17:35 - Rodrigo Maia perdeu o posto de inimigo número 1 de Bolsonaro. Agora é Sergio Moro, o que tentou "colocar uma cunha" entre ele e o povo.
17:36 - Bolsonaro resgata o primeiro embate com Moro, a indicação de Ilona Szabó para um conselho do qual era seria suplente.
17:37 - Reparem na expressão dos ministros: FOTO DO PRESIDENTE COM OS MINISTROS
17:39 - Na foto está também o filho Eduardo Bolsonaro. Só falta nomear o Zero Três ministro, depois da fracassada tentativa de fazê-lo embaixador nos Estados Unidos.
17:40 - Depois de um longo e confuso improviso, em que sobrou até elogiou para Abraham Werintraub, Bolsonaro avisa que vai ler um texto de três páginas.
17:41 - “Estou decepcionado e surpreso", diz Bolsonaro sobre Moro. Reclama da coletiva e nega ter tentado interferir na Polícia Federal. Guedes olha o relógio pela segunda vez.

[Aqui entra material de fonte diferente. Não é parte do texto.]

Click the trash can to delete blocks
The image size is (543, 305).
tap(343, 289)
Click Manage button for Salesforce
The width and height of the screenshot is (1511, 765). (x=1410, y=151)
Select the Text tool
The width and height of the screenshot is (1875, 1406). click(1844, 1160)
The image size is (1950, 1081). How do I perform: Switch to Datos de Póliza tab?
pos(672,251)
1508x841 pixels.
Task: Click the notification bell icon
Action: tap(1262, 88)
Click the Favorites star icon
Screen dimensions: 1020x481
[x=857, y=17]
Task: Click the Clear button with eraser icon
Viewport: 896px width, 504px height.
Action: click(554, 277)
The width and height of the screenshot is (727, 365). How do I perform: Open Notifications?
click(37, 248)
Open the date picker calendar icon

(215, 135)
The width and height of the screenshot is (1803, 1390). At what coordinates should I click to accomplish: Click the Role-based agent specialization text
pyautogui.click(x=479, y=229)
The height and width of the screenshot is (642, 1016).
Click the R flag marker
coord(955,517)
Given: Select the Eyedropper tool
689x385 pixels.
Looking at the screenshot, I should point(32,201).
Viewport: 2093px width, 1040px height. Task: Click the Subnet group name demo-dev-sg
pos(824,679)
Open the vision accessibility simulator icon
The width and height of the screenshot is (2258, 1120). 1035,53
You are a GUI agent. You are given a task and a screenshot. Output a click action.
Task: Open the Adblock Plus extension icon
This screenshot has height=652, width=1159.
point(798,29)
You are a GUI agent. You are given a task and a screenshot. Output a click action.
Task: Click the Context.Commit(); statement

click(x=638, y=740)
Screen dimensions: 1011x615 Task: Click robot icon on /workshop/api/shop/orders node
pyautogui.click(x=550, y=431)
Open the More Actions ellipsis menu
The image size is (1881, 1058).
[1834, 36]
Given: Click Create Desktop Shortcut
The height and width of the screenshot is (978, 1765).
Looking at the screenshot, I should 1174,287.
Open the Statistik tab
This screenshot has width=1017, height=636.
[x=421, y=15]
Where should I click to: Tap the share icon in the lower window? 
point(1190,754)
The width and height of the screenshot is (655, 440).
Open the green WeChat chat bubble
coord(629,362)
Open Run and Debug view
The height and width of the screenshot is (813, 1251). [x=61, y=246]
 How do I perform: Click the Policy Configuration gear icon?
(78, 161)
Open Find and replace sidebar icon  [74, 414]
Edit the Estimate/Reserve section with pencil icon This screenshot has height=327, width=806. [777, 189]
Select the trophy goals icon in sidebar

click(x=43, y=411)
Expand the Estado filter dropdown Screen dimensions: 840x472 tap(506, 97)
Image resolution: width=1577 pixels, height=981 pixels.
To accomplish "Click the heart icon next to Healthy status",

17:42 - "Desculpe, senhor ministro, o senhor não vai me chamar de mentiroso. Não existe acusação mais grave para um homem como eu, militar, cristão e presidente, do que ser acusado de mentiroso".
17:44 - Pena mesmo eu tenho do tradutor de Libras com esse discurso. E da ministra Teresa Cristina, no cantinho esquerda da imagem. Ela parece muito desconfortável.
17:46 - Terminou às 17h44min um dos discursos mais inacreditáveis da história da República.
Na correria para resumir o discurso confuso do presidente, acabei pulando a frase mais emblemática: “A Polícia Federal de Moro mais se preocupou com a Marielle do que com o seu chefe supremo”. E outra: “Será que tenho de implorar a Sergio Moro que apure quem mandou matar Jair Bolsonaro?”.
No Jornal Nacional, William Bonner apresentou print da conversa em que a deputada Carla Zambelli sugere a Moro aceitar a demissão de Valeixo. Em troca, ela faria lobby para Bolsonaro indicá-lo ministro do Supremo Tribunal Federal. “Prezada, não estou à venda”, responde Moro, que foi padrinho de casamento de Zambelli.
No dia em que só se falou da queda de Moro, o sistema público do Rio de Janeiro esgotou a capacidade das UTIs. A situação também é crítica em Manaus, Fortaleza, Belém e São Paulo. O dia fechou com mais 357 mortes por covid-19, elevando o total oficial no Brasil para 3.704.